NPR and Politico both issued dubious fact-checks on President Donald Trump’s Tuesday night State of the Union address.
Trump’s address had a theme of “choosing greatness,” and began with a call for unity. He went on to share the successes of his administration. He also implored Congress to act on immigration, prescription drug pricing, trade and infrastructure among other issues.
At one point while discussing illegal immigration, Trump said, “One in three women is sexually assaulted on the long journey north.”
SOTU fact check: Trump said “one in three women is sexually assaulted on the long journey north.” That’s partly true.
— POLITICO (@politico) February 6, 2019
Politico immigration reporter Ted Hesson fact-checked that claim and rated it “partially true.”
Here’s Hesson’s explanation for the rating: “A 2017 report by Doctors Without Borders found 31 percent of female migrants and 17 percent of male migrants said they had been sexually abused while traveling through Mexico.”
So, Politico ruled Trump claiming 33.3 percent of women who make the trek from Central America to the U.S. get sexual assaulted on the way is only “partially true,” because the percentage he shared was off by 2.3 percent. (RELATED: Watch Buzz Aldrin Stand And Salute Trump In The Middle Of A Huge Standing Ovation)
In one of the more enthusiastic moments of Trump’s SOTU address, he said, “And exactly one century after Congress passed the constitutional amendment giving women the right to vote, we also have more women serving in Congress than at any time before.”
— NPR Politics (@nprpolitics) February 6, 2019
Democrats proceeded to stand up and clap. Cheers of “USA! USA!” also erupted.
“That’s great. Very great. And congratulations. That’s great,” Trump continued.

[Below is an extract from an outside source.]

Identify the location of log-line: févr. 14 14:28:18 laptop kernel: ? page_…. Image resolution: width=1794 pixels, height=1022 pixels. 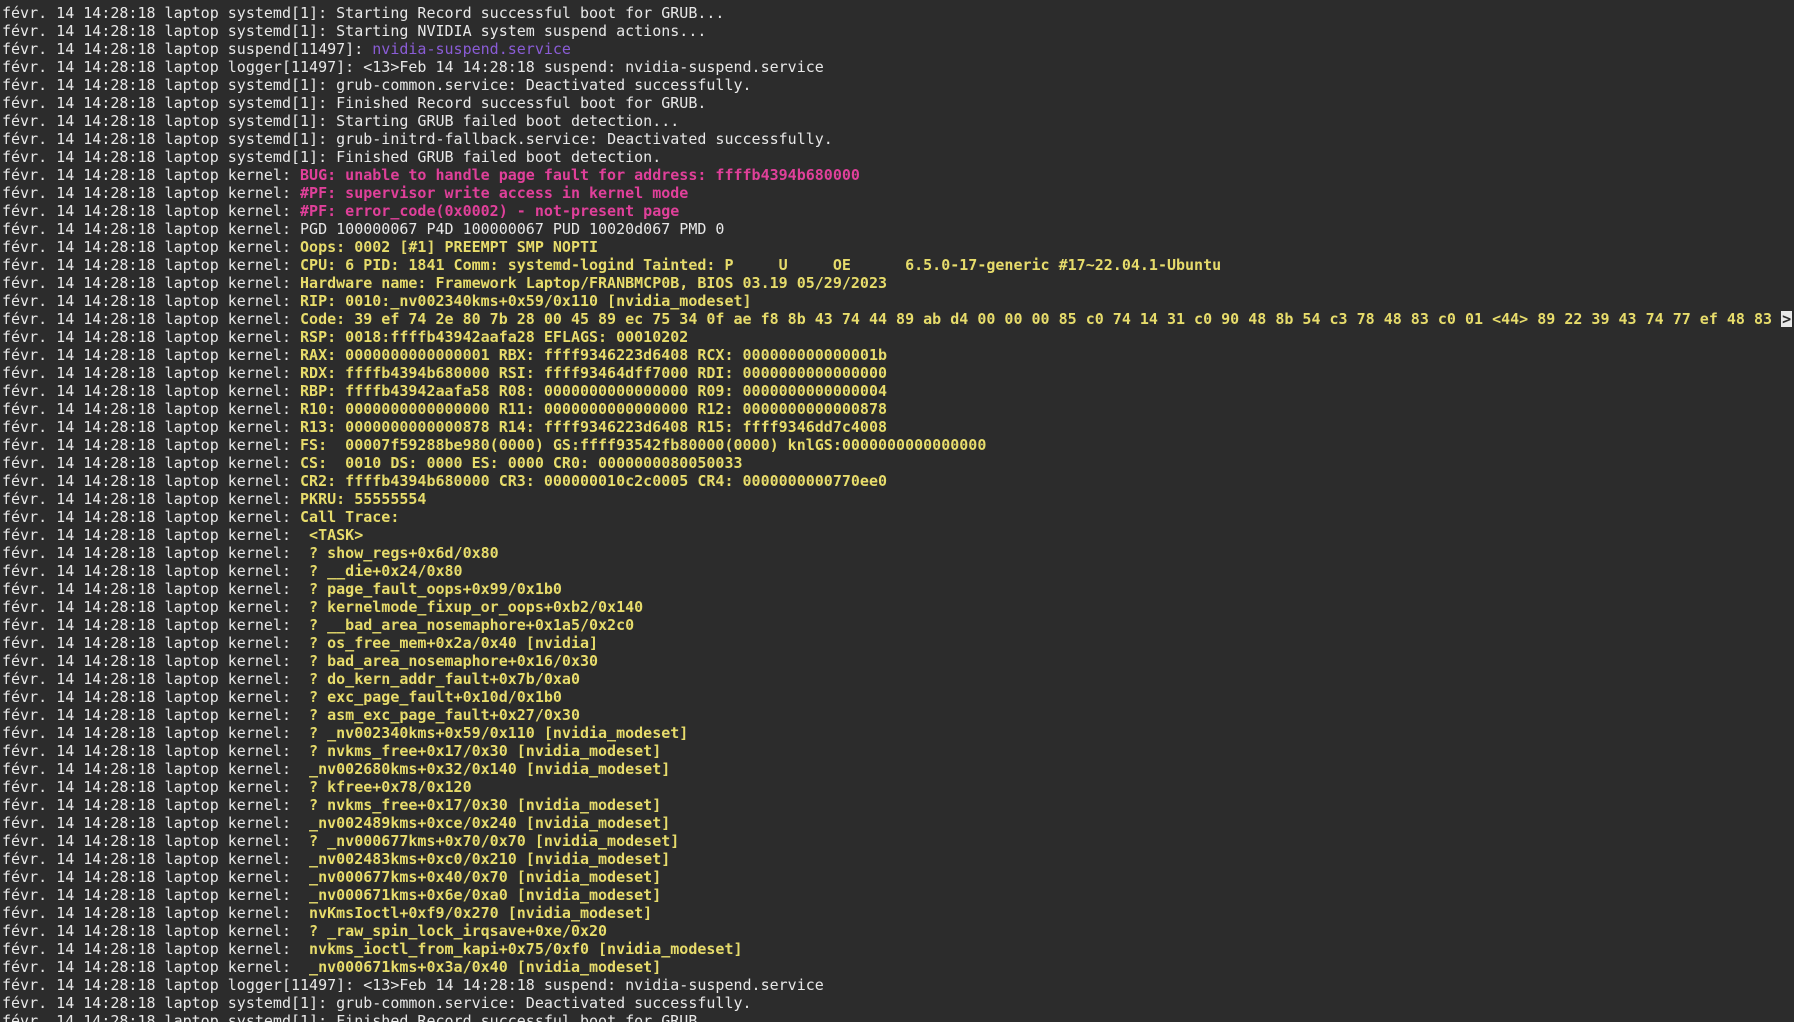
(897, 589).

NPR fact-checked Trump’s claim about having “more women serving in Congress than at any time before.”
“There are more women in Congress than ever before, but that is almost entirely because of Democrats, not Trump’s party. The number of Republican women in the House has, in fact, fallen from 23 in the last Congress to 13 in this one,” their fact-check read. “Altogether, there are 127 women in Congress, up from 110 in 2018. But even with that large jump, women remain hugely underrepresented on Capitol Hill — less than 1 in 4 members of Congress is a woman. (Meanwhile, women are the majority of voters.)”
So, NPR “fact-checked” the president’s statement about the number of women in Congress by saying that it’s a result of the opposition party, not that the statement he made was false.